Bem melhor, mas ainda assim não tão bom quanto o concerto de Amparo, o outro ilustre descendente (agora de Ali Farka Touré) ligou-nos à corrente eléctrica durante quase duas horas. Não é novidade para ninguém que Vieux Farka Touré herdou do pai o gene de virtuoso guitarrista. Mas este, contrariamente à maioria dos músicos africanos que se apresentam em palco com indumentária tradicional, veste-se como um ocidental e toca guitarra como um Hendrix ou um Jimmy Page. De solo em solo, faz-se acompanhar por alguns bons músicos malianos tradicionais, mas a peça-chave da sua formação é um fabuloso baterista de pele branca. Um miúdo norte-americano que imprime elevado ritmo circular de transe (Tim Keiper). Tudo em Vieux é intensidade, electricidade. Trilha um caminho que deixa cair por terra qualquer comparação que se tente fazer entre ele e Monsieur Le Maire de Niafunké. Mas há, por estes dias, excesso de tensão e uma certa falta de relaxamento. Acredito que, com o passar dos anos, este maliano irá saber dosear as contínuas descargas eléctricas. Se possuísse uma máquina do tempo teria imensa curiosidade em escutar que rock, blues e reggae africano fará em 2020 Vieux Farka Touré.

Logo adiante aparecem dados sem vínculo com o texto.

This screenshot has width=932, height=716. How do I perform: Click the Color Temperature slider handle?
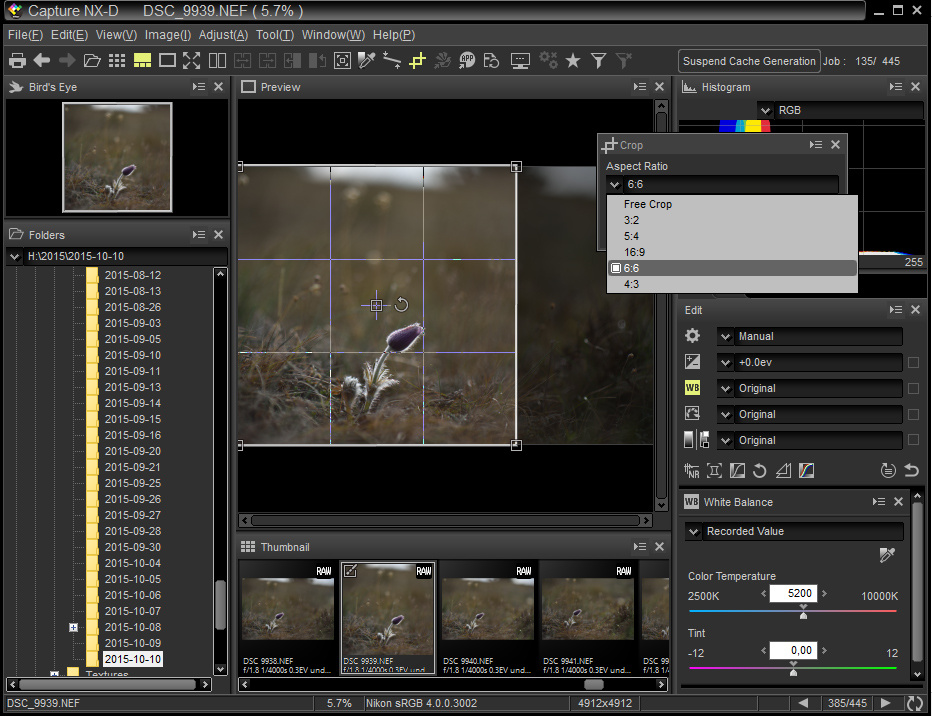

No Castelo, o tempo foi muito curto para escutar o açoriano Zeca Medeiros (só cinco minutos) que se apresentou em versão portátil de trio, sem o violinista Manuel Rocha (ok, já o vi em duo) e sem qualquer voz feminina (que saudades de Mariana Abrunheiro), de quem se espera novo disco lá para o final do verão.
Por este palco também passaram os Macacos do Chinês (entre a hora de Femi e de Vieux). Aos competentes e enérgicos MCs há quase sempre uma guitarra portuguesa omnipresente que casa muito bem com o hip hop de quem rola na Reboleira. Neste espaço, deu para constatar que o público do Med é muito diferente de palco para palco (a assistência de Vieux é claramente mais velha e com mais estrangeiros) e que muitas das bandas que actuam no Castelo têm uma enorme capacidade de arrastar consigo os fãs do sul do país que conhecem de trás para a frente o repertório dos Macacos do Chinês. E isso é muito bom.